15 Mayıs 2013 Çarşamba

İngiltere’yi kadın hükümdarlar yükseltti-Erhan Afyoncu


İngiltere'yi önce tarih sahnesine çıkarıp, daha sonra üzerinde güneş batmayan bir sömürge imparatorluğu hâline üç kraliçe getirmiştir

İngiltere 15. yüzyılda büyük bir iç savaş içerisindeydi. 1485'te Tudor hanedanının tahta geçmesiyle birlikte İngiltere toparlandı ve merkezî bir yapı oluşmaya başladı.

SÖMÜRGE İMPARATORLUĞU

16. yüzyılda ise bu sefer İngiltere'de mezhep çekişmeleri başladı. Tahta çıkan kral ve kraliçelerin tercihine göre devletin mezhebi de değişiyordu. VIII. Henry'den sonra tahta çıkan oğlunun kısa bir süre sonra ölmesi üzerine taht yolu kralın kızlarına açıldı.

Kraliçe Elizabeth 1558'te Kraliçe Mary'nin ölmesi üzerine İngiltere tahtına geçti. Ablası Katolikliği ülkede tekrar hâkim kılabilmek için çok kan döktüğü için Kanlı Mary diye anılmıştı. Yeni kraliçeyse, Protestan olmakla beraber, Katoliklere de hayat hakkı tanıdı.

Kraliçenin bu hoşgörülü tutumu halk içinde büyük takdir topladı ve Katoliklerin devlete bağlanmasında önemli rol oynadı. Bununla beraber devletin resmi dini tekrar Anglikanizme dönmüştü. Ancak kraliçe dış siyasetin de etkisiyle sonraki yıllarda Katoliklere karşı sert bir siyaset izleyecekti.

Kraliçenin iktidarının ilk yılları İngiltere'nin refah yıllarıydı. Kraliçenin kurduğu Doğu Hindistan Kumpanyası, İngiliz Sömürge İmparatorluğu'nun kurulması ve İngilizler'in dünya ticaretine hâkim olması yönünde büyük bir adımdı.

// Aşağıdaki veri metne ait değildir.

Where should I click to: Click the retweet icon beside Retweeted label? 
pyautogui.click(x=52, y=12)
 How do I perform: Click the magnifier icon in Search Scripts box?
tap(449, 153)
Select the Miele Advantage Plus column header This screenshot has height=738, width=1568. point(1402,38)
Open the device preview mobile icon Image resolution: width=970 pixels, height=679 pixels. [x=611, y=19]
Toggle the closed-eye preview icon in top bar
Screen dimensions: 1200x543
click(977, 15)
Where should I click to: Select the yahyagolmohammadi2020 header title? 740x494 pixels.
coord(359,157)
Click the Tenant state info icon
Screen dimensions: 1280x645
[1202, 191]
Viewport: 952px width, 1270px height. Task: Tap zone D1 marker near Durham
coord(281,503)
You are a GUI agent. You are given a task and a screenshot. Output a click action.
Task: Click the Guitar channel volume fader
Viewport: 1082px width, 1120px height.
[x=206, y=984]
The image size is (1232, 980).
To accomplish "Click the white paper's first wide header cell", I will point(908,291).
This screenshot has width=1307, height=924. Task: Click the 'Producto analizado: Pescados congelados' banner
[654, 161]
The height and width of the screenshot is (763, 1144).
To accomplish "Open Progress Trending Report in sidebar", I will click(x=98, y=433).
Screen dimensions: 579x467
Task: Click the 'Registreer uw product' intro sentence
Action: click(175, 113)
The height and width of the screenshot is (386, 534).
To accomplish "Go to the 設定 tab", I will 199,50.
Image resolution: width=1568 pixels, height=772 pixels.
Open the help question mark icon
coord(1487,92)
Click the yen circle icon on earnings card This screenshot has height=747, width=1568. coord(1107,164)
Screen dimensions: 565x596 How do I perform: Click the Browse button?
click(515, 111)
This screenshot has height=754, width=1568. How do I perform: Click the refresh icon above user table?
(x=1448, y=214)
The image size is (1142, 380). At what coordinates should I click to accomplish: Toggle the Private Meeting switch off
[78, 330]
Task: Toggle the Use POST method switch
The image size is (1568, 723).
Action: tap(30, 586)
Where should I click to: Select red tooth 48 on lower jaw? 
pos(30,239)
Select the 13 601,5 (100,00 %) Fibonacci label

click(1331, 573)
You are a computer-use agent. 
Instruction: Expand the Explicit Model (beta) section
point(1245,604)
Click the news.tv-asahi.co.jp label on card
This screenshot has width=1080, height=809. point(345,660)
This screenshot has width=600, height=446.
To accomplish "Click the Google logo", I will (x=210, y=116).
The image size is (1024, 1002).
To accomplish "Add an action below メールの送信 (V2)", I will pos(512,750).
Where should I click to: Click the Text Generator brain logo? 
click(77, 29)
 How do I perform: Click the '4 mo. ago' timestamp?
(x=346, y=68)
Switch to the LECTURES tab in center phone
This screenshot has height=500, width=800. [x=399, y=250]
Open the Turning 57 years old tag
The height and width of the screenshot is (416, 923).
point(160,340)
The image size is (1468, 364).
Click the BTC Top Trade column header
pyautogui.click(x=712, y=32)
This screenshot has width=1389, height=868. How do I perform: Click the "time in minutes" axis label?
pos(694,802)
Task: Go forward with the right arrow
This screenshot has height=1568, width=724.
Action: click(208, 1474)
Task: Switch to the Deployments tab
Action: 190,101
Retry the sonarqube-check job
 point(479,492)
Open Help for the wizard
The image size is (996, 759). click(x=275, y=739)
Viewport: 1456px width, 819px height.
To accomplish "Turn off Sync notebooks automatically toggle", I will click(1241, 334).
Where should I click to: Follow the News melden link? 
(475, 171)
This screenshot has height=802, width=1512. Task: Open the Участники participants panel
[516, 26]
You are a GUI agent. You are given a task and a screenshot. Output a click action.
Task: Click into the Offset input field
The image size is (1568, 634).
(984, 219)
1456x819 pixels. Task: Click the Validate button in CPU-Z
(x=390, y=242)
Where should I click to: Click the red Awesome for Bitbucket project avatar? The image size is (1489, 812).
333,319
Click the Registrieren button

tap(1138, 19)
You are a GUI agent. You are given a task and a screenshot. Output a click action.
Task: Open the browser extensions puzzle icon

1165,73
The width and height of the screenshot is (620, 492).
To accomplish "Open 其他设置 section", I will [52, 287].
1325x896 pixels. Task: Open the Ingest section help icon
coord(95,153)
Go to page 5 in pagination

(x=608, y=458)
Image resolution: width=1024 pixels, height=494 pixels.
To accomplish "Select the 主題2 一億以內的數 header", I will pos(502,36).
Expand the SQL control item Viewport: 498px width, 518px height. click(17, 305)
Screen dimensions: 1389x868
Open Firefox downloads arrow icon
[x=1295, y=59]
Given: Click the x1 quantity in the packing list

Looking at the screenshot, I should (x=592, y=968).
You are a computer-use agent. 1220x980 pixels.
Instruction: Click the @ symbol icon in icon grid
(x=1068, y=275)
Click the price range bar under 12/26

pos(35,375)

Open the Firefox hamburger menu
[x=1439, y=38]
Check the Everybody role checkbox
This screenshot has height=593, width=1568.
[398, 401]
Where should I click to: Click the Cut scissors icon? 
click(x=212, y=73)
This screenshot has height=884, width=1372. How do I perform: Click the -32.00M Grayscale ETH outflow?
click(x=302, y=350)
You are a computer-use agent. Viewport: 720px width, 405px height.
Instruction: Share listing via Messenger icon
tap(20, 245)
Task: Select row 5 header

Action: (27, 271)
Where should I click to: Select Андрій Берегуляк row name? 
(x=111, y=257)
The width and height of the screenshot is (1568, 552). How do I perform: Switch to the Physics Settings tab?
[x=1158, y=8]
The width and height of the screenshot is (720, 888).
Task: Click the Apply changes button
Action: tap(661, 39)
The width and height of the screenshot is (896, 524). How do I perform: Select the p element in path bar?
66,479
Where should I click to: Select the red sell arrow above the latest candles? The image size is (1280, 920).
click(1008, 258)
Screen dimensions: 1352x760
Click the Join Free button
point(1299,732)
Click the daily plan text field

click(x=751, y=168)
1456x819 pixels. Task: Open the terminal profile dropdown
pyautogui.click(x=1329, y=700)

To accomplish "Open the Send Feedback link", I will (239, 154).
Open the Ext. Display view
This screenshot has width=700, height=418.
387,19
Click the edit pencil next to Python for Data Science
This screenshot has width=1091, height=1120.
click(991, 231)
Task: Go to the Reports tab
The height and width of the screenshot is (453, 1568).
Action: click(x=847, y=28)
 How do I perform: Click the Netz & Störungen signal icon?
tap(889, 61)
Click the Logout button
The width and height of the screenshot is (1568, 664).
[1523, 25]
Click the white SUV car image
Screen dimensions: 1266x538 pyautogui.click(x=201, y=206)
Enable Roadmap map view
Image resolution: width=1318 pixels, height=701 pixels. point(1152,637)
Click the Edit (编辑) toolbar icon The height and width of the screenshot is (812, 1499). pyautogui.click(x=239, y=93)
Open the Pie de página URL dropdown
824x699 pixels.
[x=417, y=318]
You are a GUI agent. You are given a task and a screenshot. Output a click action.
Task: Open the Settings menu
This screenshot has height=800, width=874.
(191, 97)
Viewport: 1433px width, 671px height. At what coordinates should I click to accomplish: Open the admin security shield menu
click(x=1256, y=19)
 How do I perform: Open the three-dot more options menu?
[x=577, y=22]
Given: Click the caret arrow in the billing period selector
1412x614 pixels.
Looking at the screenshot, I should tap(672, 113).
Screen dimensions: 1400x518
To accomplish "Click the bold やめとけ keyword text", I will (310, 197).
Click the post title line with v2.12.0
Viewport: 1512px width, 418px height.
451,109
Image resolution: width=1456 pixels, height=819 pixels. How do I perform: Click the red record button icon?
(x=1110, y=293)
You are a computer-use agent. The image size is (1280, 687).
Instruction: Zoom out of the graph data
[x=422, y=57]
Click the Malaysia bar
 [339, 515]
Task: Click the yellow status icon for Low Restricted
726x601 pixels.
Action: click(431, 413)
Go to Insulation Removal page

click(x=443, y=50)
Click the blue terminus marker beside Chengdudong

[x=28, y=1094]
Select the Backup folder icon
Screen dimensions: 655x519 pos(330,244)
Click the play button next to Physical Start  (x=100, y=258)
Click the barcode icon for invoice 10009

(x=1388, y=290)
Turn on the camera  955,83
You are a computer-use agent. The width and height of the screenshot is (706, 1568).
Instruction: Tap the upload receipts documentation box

Elizabeth'in ilk 30 yıllık saltanatı sırasında büyük başarılar elde edilmiş, kraliçe halkın gözünde efsaneleşmişti. Ancak kraliçenin iktidarının son 15 yılı aynı ölçüde parlak değildi. Buna rağmen kendisinden sonra gelenlerin beceriksizliği kraliçenin efsaneleşmesine yol açtı.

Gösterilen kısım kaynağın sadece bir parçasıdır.